■ **Source excerpt**:
§

Now you sure of that? I had a customer recently that had a bunch of Windows 7 machines that ran 'prop legacy software' from the turn of the century. He had been told by two other IT specialists that it would never work on Windows 10.

I laughed, took one of the machines home, cloned the 7 build to a SSD and then upgraded it to 10. Worked fine. All his machines are now on 10 and SSD tech. He was so chuffed he took me and my other half out for dinner!
 
Does old hardware have a use? Beyond target practice, I think five to seven year old hardware still has some viability for ancillary uses or for extremely young children's games which aren't usually aren't all that demanding.
Hmmm my 2016 x99 5960X with quad channel RAM still keeps up with the AAA big boys no problem. There is always a huge range in hardware from any period. It's just the lower end half that really turns to junk a lot faster than the rest.

I have $2300 sitting to buy the guts of a new rig for 2023 but to be honest I'll wait till 2024 if it doesnt pack up before then. May well have $3300 to spend then...
 
And old os are fun I just recently got a toshiba libeberata 50c running

Hope you recapped the entire thing, including the screen. Else it's not going to be working for long. I fixed up one of those a year or so ago, they're not easy to repair, especially after having all of the capacitors leak and destroy large parts of the logic board. God speed if the capacitors eat the boost converter section on the logic board that power the screen's backlight.

Wouldn't some of those work on dosbox ?

DosBox is for DOS games, not Windows. While DosBox can "run" Windows up to 3.x, it doesn't do it well.

Exactly. Between that and VM's, I see little reason to run games of that era on period hardware.

Haha, you have no idea what you're talking about. Point me to a VM that will run Windows 3.x-ME with hardware acceleration. Also point me to one that will run at period correct speed.

No such thing exists, and will probably never exist. The best thing now is DosBox-X, a fork of Dosbox that allows running Windows 9x with crippled video. It barely has functioning video drivers with bad VESA emulation. Forget running games at any respectable speed. The rest of the hardware is no better. Emulated sound, slow DOS level disk access. You may as well try installing Windows 9x on a 386 and say that is OK to play 3D games on. Not going to happen.

Now you sure of that? I had a customer recently that had a bunch of Windows 7 machines that ran 'prop legacy software' from the turn of the century. He had been told by two other IT specialists that it would never work on Windows 10.

I laughed, took one of the machines home, cloned the 7 build to a SSD and then upgraded it to 10. Worked fine. All his machines are now on 10 and SSD tech. He was so chuffed he took me and my other half out for dinner!

Yes, I am quite sure of it. Said software relies on ancient ActiveX controls, which don't function properly in 10 on whatever crippled version of IE11 was included with Windows. Now that MS removed it and replaced it with the "edge compatibility mode", it doesn't work at all. UI elements won't render and buttons for critical functions are missing.

§

■ **Records for the exercise**:
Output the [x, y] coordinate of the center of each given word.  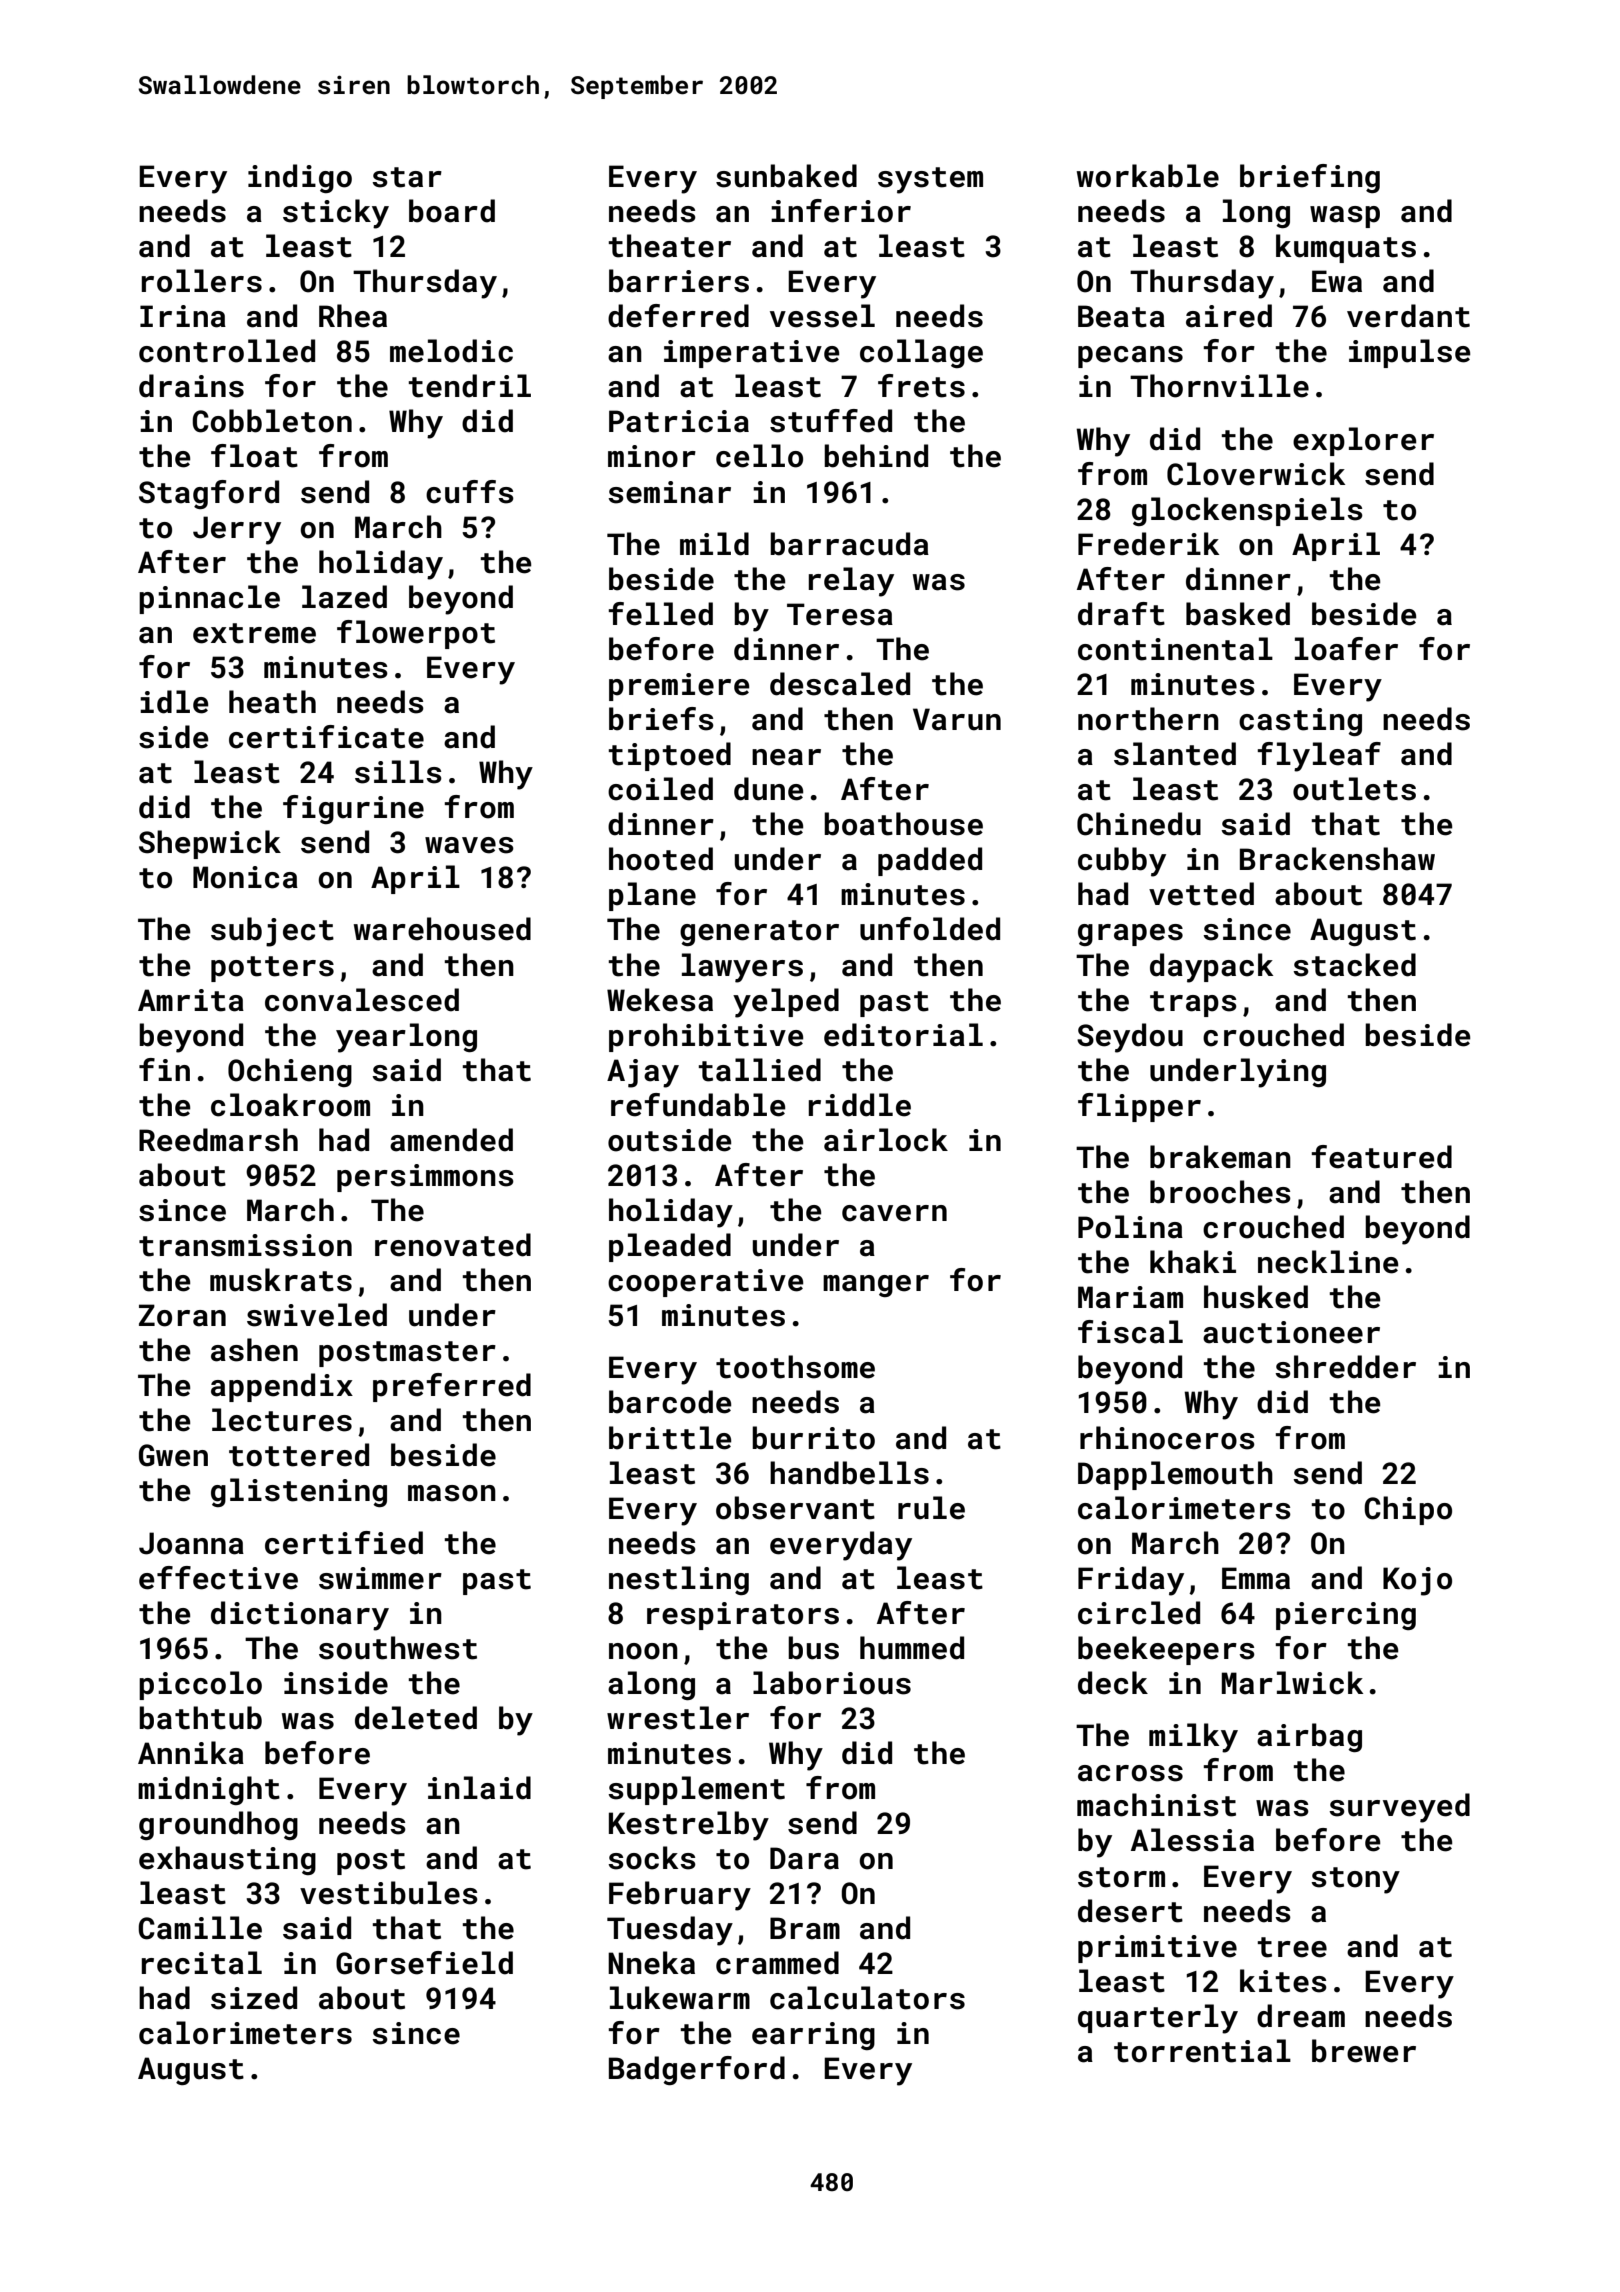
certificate [326, 737]
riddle [860, 1105]
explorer [1363, 441]
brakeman [1220, 1157]
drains [191, 386]
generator [759, 933]
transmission [245, 1245]
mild [714, 544]
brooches [1220, 1192]
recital [202, 1963]
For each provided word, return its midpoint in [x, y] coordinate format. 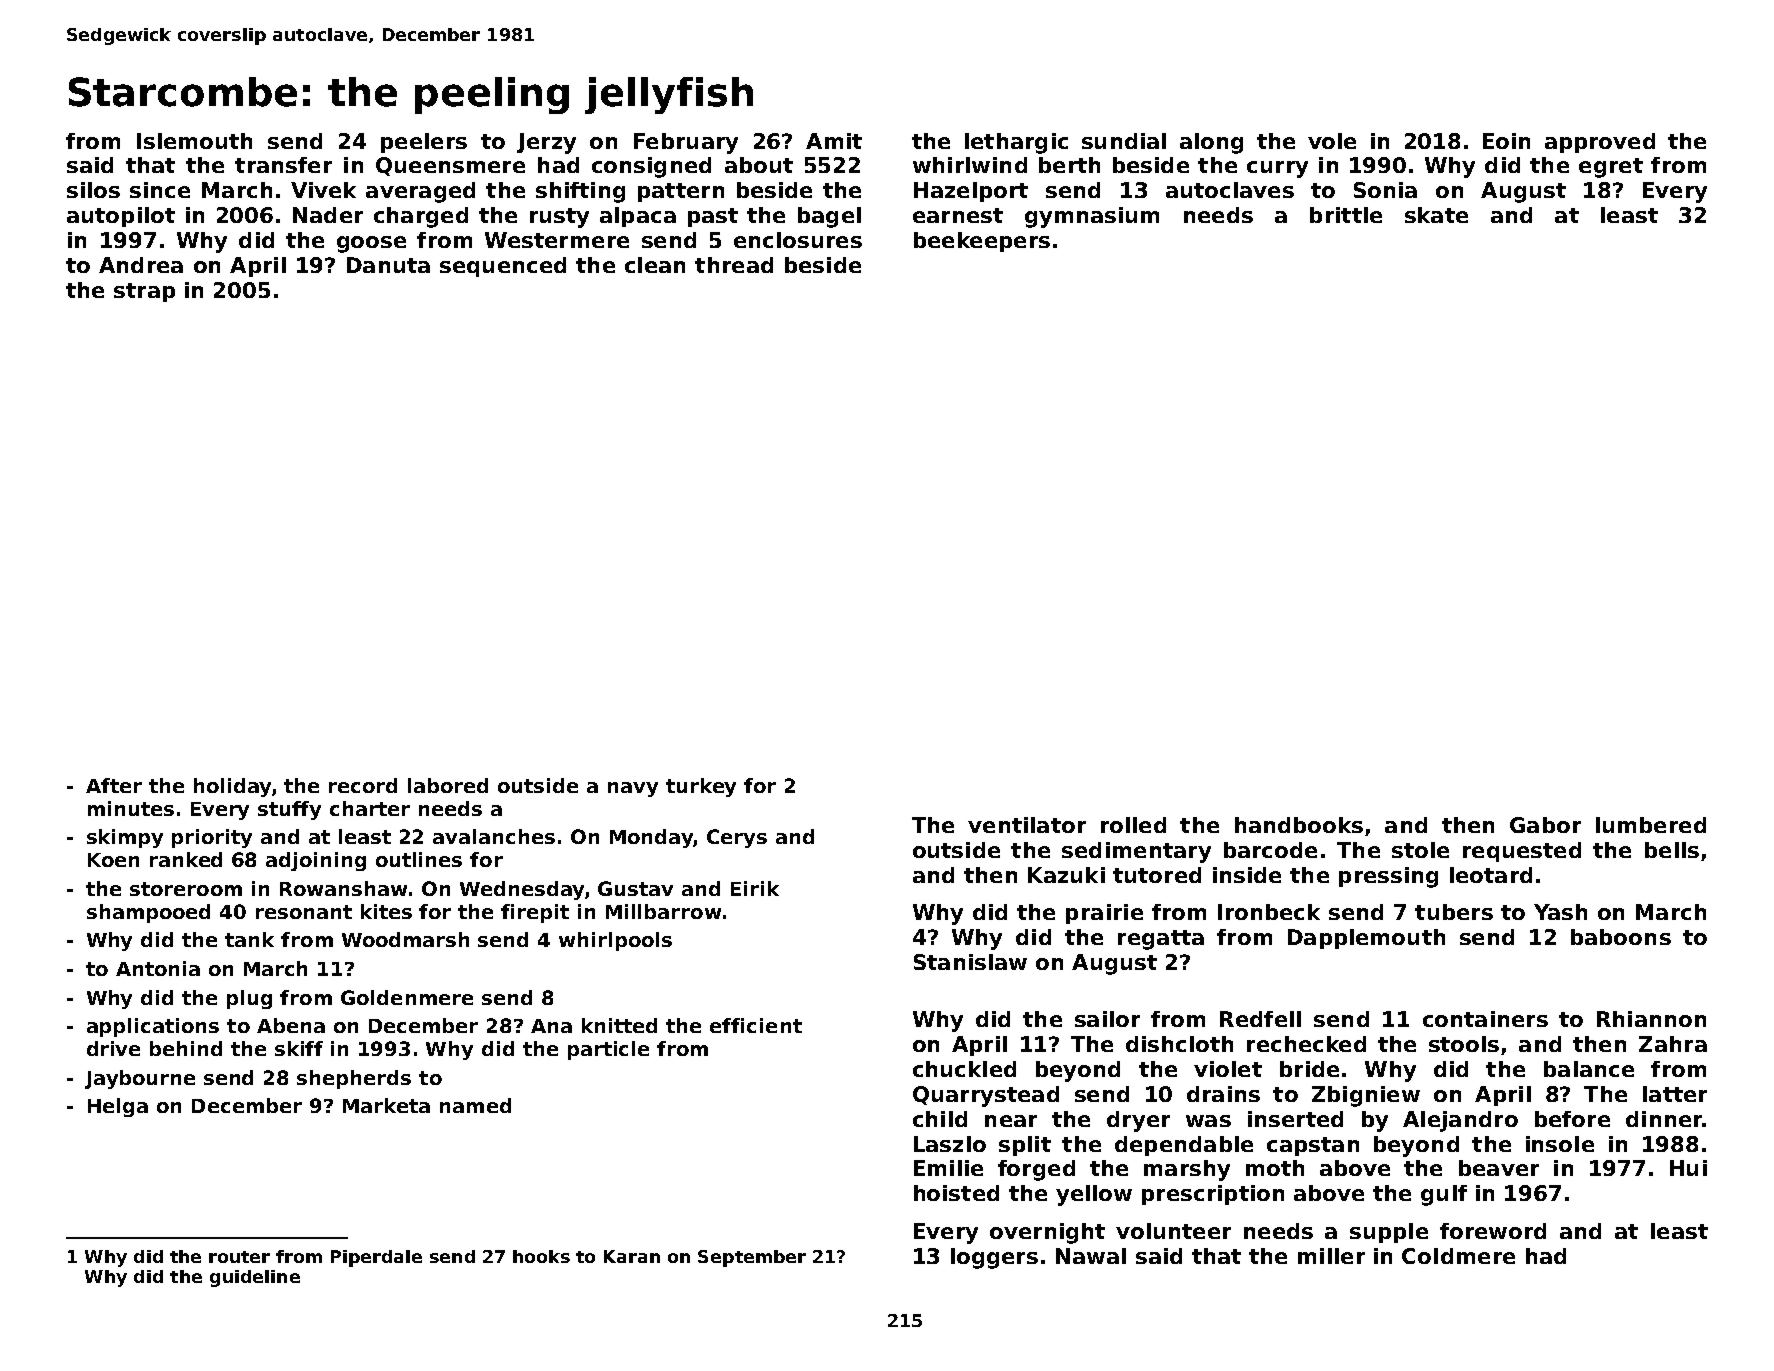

§

■ **Short problem A**:
Answer these from the source excerpt, one line each, marked as below:
(i) What year is given for the x99 5960X system with quad channel RAM?
(ii) Which fork of DosBox allows running Windows 9x?
(iii) How much money is set aside for the guts of a new rig for 2023?
■ **Short problem B**: Turn the rows into a numbered list, starting with the line with "brakeman [1220, 1157]" and going on through the end of the rows. Skip blank lines and leave the pictures out.

■ **Exercise result A**:
(i) 2016
(ii) DosBox-X
(iii) $2300

■ **Exercise result B**:
1. brakeman [1220, 1157]
2. drains [191, 386]
3. generator [759, 933]
4. transmission [245, 1245]
5. mild [714, 544]
6. brooches [1220, 1192]
7. recital [202, 1963]
8. For each provided word, return its midpoint in [x, y] coordinate format. 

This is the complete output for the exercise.